The scene is complicated by the presence of an old friend (Lashana Lynch) and her young daughter, as well as a crowd-pleasing orange cat. Samuel L. Jackson’s Nick Fury is also on hand, but this is not a complication at this moment, except insofar as the cat is involved.
I saw Captain Marvel with my 15-year-old daughter, and we enjoyed it. I don’t believe it left a lasting impression on either of us, except of course the one impression that counts above all with most Marvel movies, which is to remind you of the urgency of seeing the next one (in this case Avengers: Endgame).
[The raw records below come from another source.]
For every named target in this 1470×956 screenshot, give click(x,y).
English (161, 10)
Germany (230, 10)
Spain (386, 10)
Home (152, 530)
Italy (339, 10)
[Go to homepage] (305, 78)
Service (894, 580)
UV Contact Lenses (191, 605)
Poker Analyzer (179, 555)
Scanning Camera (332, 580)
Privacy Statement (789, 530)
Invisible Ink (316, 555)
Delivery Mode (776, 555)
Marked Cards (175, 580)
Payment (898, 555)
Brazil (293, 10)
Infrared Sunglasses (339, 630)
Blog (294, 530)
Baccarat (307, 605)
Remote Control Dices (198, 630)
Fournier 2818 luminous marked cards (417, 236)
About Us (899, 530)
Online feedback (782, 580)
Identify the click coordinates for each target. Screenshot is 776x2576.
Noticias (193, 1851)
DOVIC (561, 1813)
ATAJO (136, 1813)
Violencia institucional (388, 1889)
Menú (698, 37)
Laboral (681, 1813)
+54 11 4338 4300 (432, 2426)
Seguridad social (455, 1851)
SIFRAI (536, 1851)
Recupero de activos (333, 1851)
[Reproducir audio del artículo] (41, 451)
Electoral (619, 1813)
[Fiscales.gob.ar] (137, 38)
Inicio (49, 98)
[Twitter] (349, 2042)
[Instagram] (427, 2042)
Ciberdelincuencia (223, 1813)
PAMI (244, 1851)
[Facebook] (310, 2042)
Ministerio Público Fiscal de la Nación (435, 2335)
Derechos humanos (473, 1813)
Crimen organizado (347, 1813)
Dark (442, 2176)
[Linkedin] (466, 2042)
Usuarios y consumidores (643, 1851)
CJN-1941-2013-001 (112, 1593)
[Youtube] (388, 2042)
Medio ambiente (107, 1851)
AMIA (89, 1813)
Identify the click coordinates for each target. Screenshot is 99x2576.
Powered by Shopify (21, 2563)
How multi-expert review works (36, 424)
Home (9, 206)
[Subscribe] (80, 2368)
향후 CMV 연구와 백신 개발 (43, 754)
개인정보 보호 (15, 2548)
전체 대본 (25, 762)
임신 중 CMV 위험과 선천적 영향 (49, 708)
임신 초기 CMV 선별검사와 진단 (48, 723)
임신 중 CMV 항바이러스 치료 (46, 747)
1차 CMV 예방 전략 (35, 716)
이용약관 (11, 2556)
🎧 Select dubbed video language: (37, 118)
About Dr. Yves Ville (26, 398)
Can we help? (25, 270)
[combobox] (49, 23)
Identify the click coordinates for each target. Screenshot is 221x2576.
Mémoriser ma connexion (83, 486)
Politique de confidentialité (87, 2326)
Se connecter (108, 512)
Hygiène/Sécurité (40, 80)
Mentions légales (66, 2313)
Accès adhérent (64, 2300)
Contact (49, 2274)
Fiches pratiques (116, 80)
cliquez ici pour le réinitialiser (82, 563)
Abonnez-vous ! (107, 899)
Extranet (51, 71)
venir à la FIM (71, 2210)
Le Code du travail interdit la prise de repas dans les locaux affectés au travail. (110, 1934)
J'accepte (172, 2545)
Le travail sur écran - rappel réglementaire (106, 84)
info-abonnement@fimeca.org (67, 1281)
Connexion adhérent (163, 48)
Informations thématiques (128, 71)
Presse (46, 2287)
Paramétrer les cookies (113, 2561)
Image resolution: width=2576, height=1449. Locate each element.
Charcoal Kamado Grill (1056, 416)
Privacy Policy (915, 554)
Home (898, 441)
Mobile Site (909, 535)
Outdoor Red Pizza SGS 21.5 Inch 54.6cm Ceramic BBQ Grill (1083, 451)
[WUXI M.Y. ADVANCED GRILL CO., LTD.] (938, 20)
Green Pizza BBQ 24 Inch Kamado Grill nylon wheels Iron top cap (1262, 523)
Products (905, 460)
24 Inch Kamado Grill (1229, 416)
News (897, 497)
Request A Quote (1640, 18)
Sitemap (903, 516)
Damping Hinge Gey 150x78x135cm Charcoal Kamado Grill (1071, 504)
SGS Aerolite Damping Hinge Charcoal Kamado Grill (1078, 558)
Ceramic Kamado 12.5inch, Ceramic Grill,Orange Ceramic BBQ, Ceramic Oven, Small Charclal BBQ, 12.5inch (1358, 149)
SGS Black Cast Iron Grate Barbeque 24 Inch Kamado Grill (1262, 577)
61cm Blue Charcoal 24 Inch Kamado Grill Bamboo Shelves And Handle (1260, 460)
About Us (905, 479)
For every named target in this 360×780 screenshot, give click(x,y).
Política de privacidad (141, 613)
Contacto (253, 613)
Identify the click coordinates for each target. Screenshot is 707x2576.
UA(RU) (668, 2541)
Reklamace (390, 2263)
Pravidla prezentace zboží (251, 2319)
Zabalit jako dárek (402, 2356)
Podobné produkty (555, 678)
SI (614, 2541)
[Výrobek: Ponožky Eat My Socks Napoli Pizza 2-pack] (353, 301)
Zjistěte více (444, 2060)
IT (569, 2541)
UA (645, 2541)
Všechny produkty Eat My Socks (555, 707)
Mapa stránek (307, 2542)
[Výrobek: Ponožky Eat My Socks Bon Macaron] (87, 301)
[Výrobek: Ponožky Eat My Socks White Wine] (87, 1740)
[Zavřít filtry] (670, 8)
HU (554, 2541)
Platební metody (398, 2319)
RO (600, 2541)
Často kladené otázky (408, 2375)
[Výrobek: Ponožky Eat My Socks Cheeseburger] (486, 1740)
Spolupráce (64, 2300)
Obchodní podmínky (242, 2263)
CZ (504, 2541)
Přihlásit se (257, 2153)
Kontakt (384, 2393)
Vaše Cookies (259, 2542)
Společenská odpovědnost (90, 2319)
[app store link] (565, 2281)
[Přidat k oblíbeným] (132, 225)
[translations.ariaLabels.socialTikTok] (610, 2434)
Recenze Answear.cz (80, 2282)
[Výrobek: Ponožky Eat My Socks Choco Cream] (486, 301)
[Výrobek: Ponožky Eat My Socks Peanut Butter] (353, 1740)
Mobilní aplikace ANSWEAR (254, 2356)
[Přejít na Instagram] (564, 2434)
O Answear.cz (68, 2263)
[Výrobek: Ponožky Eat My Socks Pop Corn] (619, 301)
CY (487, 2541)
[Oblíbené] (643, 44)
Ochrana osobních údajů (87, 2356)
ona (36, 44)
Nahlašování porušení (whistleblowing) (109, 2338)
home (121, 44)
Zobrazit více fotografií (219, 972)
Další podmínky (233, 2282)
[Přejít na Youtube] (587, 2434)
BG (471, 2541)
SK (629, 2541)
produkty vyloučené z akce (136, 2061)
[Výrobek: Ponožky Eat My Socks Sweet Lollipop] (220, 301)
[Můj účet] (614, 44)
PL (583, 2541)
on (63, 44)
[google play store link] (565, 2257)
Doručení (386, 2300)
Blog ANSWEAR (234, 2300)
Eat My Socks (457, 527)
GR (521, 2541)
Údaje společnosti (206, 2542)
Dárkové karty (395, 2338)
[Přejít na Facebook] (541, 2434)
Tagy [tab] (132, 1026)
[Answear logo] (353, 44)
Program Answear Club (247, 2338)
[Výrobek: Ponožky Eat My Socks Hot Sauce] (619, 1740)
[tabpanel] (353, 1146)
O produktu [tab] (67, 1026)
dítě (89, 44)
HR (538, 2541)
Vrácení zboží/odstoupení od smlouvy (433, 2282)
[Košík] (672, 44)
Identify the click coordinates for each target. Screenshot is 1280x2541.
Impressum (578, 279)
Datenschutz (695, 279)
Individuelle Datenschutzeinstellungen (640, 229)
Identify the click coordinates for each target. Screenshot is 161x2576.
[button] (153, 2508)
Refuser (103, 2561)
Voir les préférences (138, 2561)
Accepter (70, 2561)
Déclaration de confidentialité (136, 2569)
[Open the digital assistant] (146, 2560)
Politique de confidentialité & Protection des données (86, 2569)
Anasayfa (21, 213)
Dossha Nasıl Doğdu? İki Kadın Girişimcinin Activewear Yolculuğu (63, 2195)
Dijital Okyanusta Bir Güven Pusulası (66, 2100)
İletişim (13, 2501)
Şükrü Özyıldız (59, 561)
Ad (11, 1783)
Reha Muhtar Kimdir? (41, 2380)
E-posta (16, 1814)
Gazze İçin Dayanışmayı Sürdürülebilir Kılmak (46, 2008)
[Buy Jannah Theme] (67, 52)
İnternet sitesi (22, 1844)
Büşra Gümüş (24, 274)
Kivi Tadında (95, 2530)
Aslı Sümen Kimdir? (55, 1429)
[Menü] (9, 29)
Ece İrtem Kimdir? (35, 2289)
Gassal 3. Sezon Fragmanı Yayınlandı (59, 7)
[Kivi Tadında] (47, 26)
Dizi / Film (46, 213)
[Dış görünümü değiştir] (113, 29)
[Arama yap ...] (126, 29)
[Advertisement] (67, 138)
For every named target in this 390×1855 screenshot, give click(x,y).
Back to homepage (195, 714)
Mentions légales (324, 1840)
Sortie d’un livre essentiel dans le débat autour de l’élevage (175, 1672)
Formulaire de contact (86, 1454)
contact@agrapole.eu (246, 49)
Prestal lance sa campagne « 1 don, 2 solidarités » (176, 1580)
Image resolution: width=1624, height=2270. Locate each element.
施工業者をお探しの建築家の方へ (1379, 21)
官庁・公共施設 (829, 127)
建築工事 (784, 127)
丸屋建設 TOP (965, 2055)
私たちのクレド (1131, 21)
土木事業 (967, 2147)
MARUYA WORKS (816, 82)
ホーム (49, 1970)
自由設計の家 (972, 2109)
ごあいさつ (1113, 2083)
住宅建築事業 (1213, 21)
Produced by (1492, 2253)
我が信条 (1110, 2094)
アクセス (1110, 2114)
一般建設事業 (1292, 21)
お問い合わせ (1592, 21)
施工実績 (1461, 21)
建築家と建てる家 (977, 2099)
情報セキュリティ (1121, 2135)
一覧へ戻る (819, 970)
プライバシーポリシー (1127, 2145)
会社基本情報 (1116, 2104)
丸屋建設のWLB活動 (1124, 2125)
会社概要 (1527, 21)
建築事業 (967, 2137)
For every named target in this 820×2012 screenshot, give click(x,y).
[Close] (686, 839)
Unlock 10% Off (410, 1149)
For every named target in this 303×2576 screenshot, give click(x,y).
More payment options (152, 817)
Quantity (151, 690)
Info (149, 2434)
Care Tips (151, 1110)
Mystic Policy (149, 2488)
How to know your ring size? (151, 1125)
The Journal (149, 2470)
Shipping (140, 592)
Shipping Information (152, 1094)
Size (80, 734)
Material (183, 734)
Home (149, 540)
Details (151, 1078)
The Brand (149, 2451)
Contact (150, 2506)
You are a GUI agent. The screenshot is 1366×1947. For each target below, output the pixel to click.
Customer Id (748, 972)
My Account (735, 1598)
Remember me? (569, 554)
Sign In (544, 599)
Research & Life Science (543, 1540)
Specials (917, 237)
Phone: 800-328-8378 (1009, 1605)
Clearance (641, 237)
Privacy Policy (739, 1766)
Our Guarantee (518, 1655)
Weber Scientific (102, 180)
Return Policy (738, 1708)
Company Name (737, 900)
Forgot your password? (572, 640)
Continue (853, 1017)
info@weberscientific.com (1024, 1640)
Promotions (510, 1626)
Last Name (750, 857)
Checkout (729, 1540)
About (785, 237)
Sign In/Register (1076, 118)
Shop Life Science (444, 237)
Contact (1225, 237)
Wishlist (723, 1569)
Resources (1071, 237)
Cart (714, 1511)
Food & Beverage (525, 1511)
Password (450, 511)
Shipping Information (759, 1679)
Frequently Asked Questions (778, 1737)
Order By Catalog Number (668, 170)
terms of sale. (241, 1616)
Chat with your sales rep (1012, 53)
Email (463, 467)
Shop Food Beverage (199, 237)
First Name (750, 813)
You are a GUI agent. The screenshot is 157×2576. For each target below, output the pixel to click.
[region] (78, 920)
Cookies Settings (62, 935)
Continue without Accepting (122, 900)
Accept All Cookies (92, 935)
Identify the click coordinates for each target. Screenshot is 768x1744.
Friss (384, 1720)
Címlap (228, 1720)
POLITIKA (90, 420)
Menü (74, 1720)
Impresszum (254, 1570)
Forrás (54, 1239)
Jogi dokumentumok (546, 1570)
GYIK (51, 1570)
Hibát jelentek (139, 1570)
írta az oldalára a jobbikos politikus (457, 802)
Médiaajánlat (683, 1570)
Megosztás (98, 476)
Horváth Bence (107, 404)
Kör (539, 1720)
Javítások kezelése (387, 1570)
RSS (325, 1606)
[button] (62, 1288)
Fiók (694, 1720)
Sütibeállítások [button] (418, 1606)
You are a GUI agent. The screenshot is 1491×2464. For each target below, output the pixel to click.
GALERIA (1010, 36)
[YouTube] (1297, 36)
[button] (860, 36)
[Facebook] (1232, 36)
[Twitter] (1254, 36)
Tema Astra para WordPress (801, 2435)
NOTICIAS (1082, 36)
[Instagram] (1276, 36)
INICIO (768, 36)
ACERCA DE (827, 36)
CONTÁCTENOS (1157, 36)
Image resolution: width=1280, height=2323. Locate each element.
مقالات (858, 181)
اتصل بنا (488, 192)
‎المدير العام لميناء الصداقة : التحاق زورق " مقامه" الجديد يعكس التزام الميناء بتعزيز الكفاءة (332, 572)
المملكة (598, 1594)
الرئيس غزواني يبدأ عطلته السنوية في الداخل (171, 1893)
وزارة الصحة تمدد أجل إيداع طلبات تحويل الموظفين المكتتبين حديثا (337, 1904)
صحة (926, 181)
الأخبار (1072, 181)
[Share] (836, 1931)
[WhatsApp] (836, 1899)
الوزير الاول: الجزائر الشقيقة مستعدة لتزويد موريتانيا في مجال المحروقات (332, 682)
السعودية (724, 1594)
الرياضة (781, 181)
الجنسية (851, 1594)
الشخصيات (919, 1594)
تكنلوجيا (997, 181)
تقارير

I’ve gotten to the point in my Marvel movie viewing where I will stay in the theater for the mid-credits teaser, but I usually wait till home video to catch up with the post-credits teaser. Leaving the theater, I guessed aloud to my daughter that the post-credits sequence was probably about the cat. (I just Googled it. I was right.)
At this stage in Marvel Cinematic Universe history you almost need a Tolkieneque set of appendices and diagrams to make complete sense of everything.
For example, perhaps you thought Captain Marvel was a big guy in a red suit who says “Shazam!” and has a movie of his own opening in a few weeks. That character, the first Captain Marvel, is associated with DC Comics, but his precedence didn’t stop Marvel from blithely introducing a half dozen or so characters over the years with the same name.
A few years ago the name effectively passed from the DC hero to the Marvel heroine of this movie. First, DC rebranded the original Captain Marvel as “Shazam.” (When I was a boy half the kids thought that was his name anyway.)